The technique offers a durable solution by utilizing the patient’s own living tissue, thereby avoiding the risks of degeneration and calcification associated with chemically treated or prosthetic valves. While some long-term changes such as shrinkage or thickening may occur, these can be mitigated by intentionally oversizing the pericardial valve. Although reoperation may eventually be needed, this approach provides an important intervention-free period until the child grows enough to receive an adult-sized valve. This technique is similar to the procedure used with the right atrial appendage valve (RAA valve) for right-sided valves (1); however, the authors prefer the pericardium for the high-pressure left side due to its more resistant nature.
The method is straightforward, reproducible, and does not significantly prolong operative time. Valve function is confirmed intraoperatively with a water test, and postoperative function is verified with echocardiography.

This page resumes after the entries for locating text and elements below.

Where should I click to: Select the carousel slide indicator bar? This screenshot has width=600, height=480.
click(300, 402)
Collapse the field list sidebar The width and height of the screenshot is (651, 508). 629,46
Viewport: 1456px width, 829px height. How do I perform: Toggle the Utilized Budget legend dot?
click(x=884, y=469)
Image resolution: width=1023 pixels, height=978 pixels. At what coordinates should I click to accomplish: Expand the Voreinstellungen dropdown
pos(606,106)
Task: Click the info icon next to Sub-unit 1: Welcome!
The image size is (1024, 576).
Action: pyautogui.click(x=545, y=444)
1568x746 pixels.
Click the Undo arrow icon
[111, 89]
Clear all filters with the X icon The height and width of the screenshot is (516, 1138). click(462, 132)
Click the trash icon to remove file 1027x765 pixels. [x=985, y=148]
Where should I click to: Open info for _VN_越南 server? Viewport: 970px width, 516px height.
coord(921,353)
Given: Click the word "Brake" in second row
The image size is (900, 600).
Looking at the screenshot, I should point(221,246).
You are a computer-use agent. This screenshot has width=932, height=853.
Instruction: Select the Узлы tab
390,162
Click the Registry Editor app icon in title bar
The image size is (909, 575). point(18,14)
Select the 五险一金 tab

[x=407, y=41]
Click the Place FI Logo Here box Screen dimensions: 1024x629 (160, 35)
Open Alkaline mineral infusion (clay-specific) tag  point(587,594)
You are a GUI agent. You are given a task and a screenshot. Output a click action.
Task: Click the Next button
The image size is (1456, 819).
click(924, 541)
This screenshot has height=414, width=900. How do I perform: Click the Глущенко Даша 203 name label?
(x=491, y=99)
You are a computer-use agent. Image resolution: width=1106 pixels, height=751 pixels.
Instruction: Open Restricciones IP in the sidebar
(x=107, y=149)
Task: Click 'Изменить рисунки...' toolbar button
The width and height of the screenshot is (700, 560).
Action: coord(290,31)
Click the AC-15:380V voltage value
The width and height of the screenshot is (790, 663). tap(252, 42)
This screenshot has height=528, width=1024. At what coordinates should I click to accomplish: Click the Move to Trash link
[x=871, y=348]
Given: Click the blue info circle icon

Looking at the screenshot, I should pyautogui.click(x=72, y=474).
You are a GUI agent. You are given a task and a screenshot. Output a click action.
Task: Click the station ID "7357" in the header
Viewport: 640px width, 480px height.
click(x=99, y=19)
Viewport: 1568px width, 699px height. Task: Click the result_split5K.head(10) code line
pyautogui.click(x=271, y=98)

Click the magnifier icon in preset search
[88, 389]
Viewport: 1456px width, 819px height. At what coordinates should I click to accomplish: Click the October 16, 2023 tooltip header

The patient was an 8-month-old boy weighing 7 kilograms who presented with failure to thrive and respiratory distress requiring prolonged intubation. Echocardiography revealed severe mitral regurgitation due to thickened, myxomatous leaflets with restricted motion caused by shortened, fused chordae. The left atrium and ventricle were markedly dilated with impaired function.
Intraoperative findings confirmed these observations and also identified anomalous origin of the left coronary artery from the pulmonary artery (ALCAPA), along with evidence of ischemic injury to the left ventricle.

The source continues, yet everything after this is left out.